State-of-the-Art Augmented NLP Transformer models for direct and
single-step retrosynthesis
- URL: http://arxiv.org/abs/2003.02804v2
- Date: Tue, 22 Sep 2020 14:23:59 GMT
- Title: State-of-the-Art Augmented NLP Transformer models for direct and
single-step retrosynthesis
- Authors: Igor V. Tetko, Pavel Karpov, Ruud Van Deursen, Guillaume Godin
- Abstract summary: We investigated the effect of different training scenarios on predicting retrosynthesis of chemical compounds.

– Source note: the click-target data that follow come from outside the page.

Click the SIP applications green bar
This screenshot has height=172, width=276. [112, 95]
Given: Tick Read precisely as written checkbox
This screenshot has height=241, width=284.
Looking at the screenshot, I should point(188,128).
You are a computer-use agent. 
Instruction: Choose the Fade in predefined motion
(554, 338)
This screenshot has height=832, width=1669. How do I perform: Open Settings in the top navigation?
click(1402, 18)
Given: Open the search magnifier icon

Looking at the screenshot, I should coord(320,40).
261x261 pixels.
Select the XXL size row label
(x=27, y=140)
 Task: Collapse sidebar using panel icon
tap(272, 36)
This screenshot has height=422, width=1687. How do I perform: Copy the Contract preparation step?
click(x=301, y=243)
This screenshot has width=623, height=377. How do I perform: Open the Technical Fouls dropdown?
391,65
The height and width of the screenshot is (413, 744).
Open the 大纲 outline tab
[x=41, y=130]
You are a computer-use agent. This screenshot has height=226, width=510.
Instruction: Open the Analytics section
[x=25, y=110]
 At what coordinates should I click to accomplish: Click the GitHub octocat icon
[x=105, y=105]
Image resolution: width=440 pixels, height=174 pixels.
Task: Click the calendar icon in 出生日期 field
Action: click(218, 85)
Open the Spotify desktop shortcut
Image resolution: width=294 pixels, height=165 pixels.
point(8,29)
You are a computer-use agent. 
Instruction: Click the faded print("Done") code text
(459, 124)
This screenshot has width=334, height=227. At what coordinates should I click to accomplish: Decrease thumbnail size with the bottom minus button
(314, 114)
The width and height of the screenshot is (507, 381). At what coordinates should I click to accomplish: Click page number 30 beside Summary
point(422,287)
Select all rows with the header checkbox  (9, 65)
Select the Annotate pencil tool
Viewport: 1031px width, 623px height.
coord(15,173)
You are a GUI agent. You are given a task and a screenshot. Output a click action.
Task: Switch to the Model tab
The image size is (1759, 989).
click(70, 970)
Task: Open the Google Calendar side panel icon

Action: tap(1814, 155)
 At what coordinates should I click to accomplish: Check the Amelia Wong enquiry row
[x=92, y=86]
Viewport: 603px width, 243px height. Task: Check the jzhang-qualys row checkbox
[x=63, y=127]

Data augmentation, which is a powerful method used in image processing, eliminated the effect of data memorization by neural networks.
- Score: 0.0
- License: http://creativecommons.org/licenses/by-sa/4.0/
- Abstract: We investigated the effect of different training scenarios on predicting the
(retro)synthesis of chemical compounds using a text-like representation of
chemical reactions (SMILES) and Natural Language Processing neural network
Transformer architecture. We showed that data augmentation, which is a powerful
method used in image processing, eliminated the effect of data memorization by
neural networks, and improved their performance for the prediction of new
sequences. This effect was observed when augmentation was used simultaneously
for input and the target data simultaneously. The top-5 accuracy was 84.8% for
the prediction of the largest fragment (thus identifying principal
transformation for classical retro-synthesis) for the USPTO-50k test dataset
and was achieved by a combination of SMILES augmentation and a beam search
algorithm. The same approach provided significantly better results for the
prediction of direct reactions from the single-step USPTO-MIT test set. Our
model achieved 90.6% top-1 and 96.1% top-5 accuracy for its challenging mixed
set and 97% top-5 accuracy for the USPTO-MIT separated set. It also
significantly improved results for USPTO-full set single-step retrosynthesis
for both top-1 and top-10 accuracies. The appearance frequency of the most
abundantly generated SMILES was well correlated with the prediction outcome and
can be used as a measure of the quality of reaction prediction.